American writer (1898–1983)

Thais Margaret Plaisted (January 14, 1898 – February 3, 1983) was an American writer, political scientist, parliamentarian, and educator.

== Early life ==
Thais Margaret Plaisted was born in San Francisco, California, and raised in Boise, Idaho and Boston, the daughter of Paul Jones "Joe" Plaisted and Annie Margaret Ryan Plaisted. She graduated from Brookline High School in Massachusetts, then from Radcliffe College in 1920. She earned a master's degree at the University of Southern California. Her master's thesis, based on her research at the Huntington Library and other collections, was titled "The Embargo of 1757, with reference to the Trade between the Northern British-American Colonies and the British West Indies and the Neutral Islands" (1942).

== Career ==
Plaisted taught school in Idaho and at Hollywood High School in Los Angeles, California. She wrote textbooks, and she lectured on historical and political topics to women's groups in Southern California, Sometimes with color slides for illustration. She represented the South Pacific Section at the 1939 convention of the American Association of University Women, held in Denver. She was press chairman of the Los Angeles County chapter of the California Federation of Women's Clubs, and active in the California History and Landmarks Club, and the Daughters of the American Revolution.

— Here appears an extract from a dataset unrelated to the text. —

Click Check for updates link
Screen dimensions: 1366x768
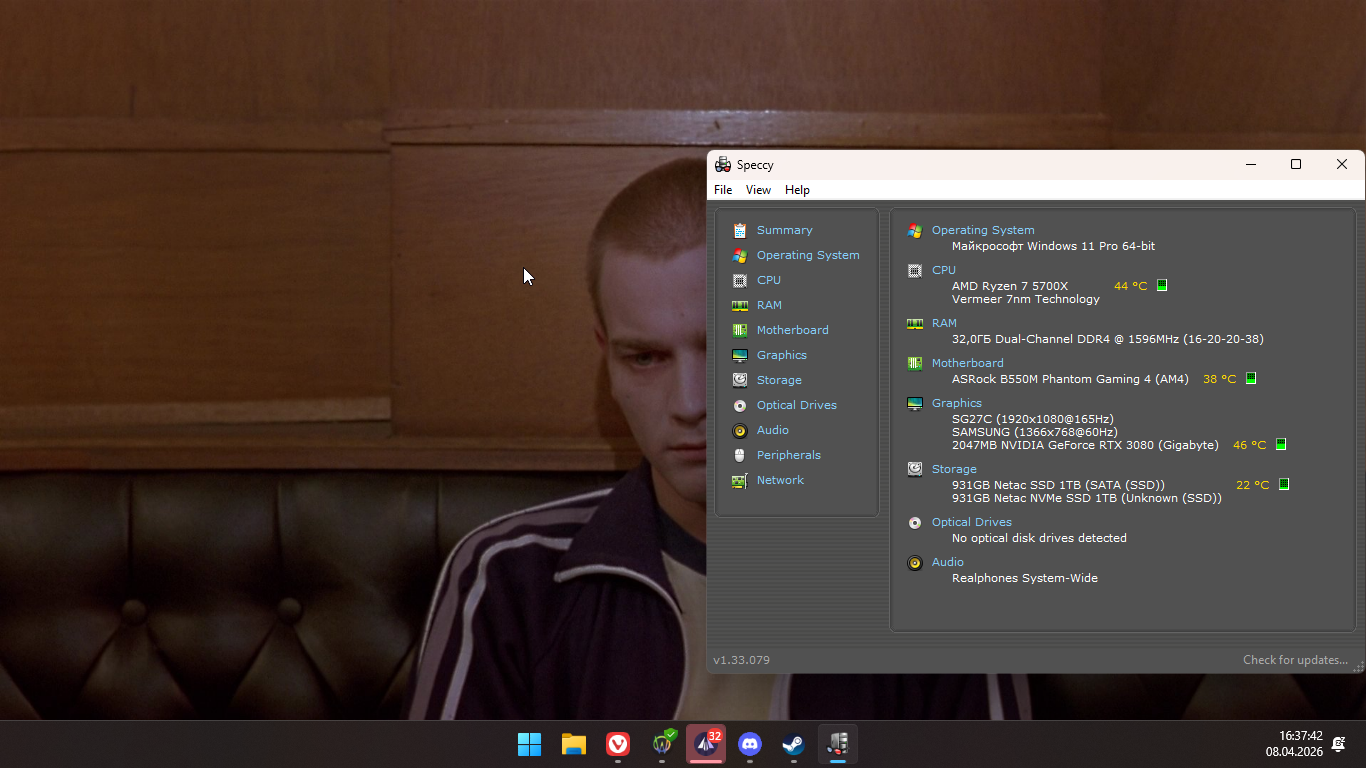coord(1294,660)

Plaisted wrote articles on the finer points of parliamentary procedure, and taught classes in the subject to adults and youth in the 1940s and 1950s. She served as a parliamentarian for various women's clubs in Los Angeles, helped to organize the Los Angeles chapter of the National Association of Parliamentarians, and for the White House Conference on Families in 1980.

== Publications ==

- An Integrated Course in Art Appreciation (1935)
- "Origins of National Nominating Committees and Platforms" (1939)
- "Juan Fernandez: Robinson Crusoe Island" (1942)
- "The Unpublished Papers of Frederick Jackson Turner" (1943)
- "Five Famous Lincoln Statues" (1943)
- "The Importance of International Law in Our Thinking Today" (1944)
- "General Henry M. Robert: Parliamentarian" (1957)
- "The Vice Presidency of the United States" (1959)
- "International Law for Space" (1964)
- "The Quorum" (1965)
- Parliamentary Law Exercises (1967)
- "The Proviso: An Enigma" (1978)
- "Thomas Jefferson: Parliamentarian" (1978)
- "The When, Why, and Where of the Second" (1978)

== Personal life ==
Plaisted died in Los Angeles in 1983, aged 85 years. Her grave is with her mother's, at Forest Lawn Cemetery in Glendale, California.